Jack Ryan – L’iniziazione: il cast di rilievo non convince quanto dovrebbe
Chris Pine, Keira Knightley, Kenneth Branagh e Kevin Costner. Quattro i nomi ben noti che hanno il preciso compito di rendere giustizia alla saga di Jack Ryan, travolgendo lo spettatore in un susseguirsi di doppi giochi e rivelazioni scottanti. Una schiera di attori guidati in maniera fin troppo schematica da un Branagh poco ispirato; il terreno dell’action a sfondo spionistico non era ancora stato battuto da lui e si trova in difficoltà a dirigere le star del film e ritagliare a ognuno di questi un arco evolutivo degno di essere sviscerato.
Ne esce sconfitta Knightley, ricoprendo il ruolo di compagna di Jack in cerca di un confronto verbale, per far luce sul lavoro da lui svolto, che tarda a raggiungere un risoluto compromesso. Una parentesi sentimentale tirata per le lunghe, priva di sinergia e chimica fra i due interpreti. In una vasta filmografia dove Branagh tende a sottostimare nessuna performance attoriale, il problema sorge proprio nell’introduzione del personaggio di Cathy Muller; la sua apparizione diviene un’ulteriore minaccia interna, oltre all’attentato da sventare e al crollo finanziario da prevedere, al fine di proporre degli inserti struggenti dotati di poca incisività.
Nel confezionare un prodotto dinamico, con svolte nell’ultimo atto necessarie per far riemergere una premessa invitante e molto attuale sul piano politico-sociale, Branagh non pone l’accento sulle location in cui sono ambientati i principali avvenimenti del film e presenta un cast d’insieme privo di spessore psicologico e di carisma, quest’ultimo un elemento decisivo per la piena riuscita del reboot.

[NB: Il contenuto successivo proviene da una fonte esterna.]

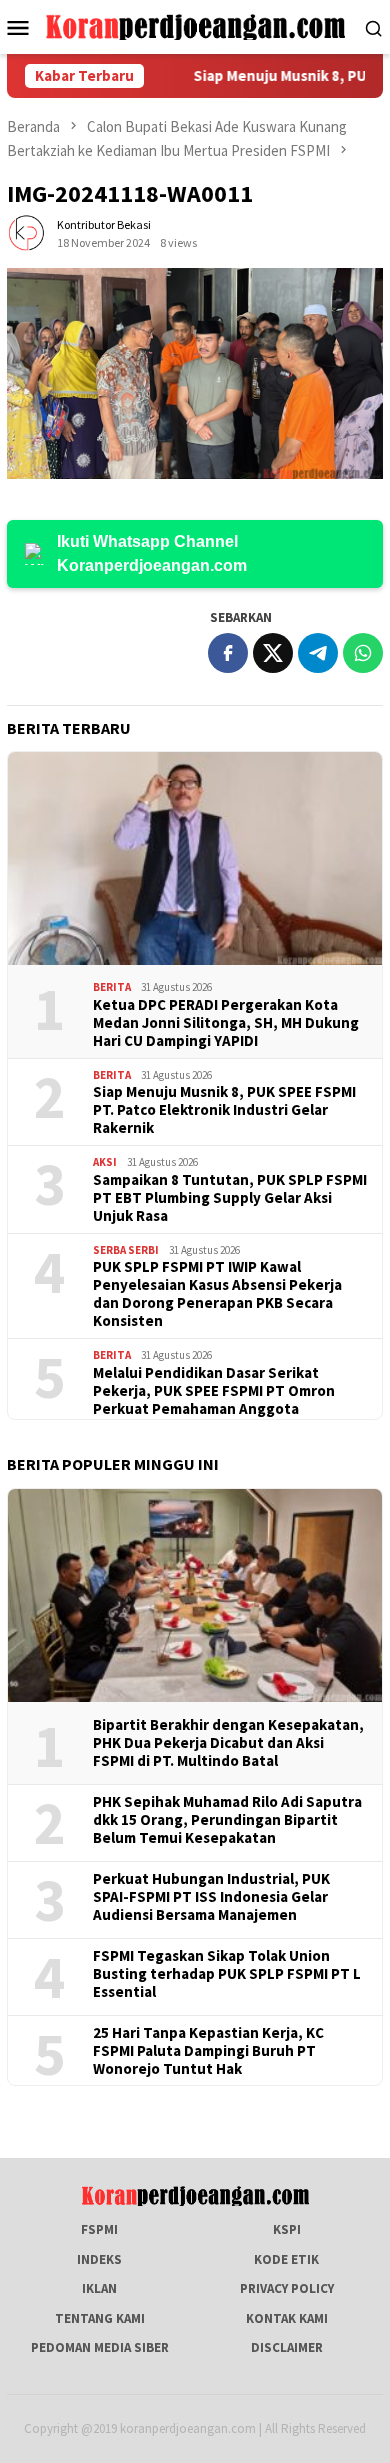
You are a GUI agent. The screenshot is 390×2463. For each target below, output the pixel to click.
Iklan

La scrittura è delineata alla perfezione quando ci si occupa esclusivamente del personaggio di Jack Ryan, soldato integerrimo e dedito al sacrificio per salvaguardare l’incolumità di una nazione intera, ma mai incisiva nel riportare un contesto storico da mettere in discussione per invitarci alla riflessione a fine visione.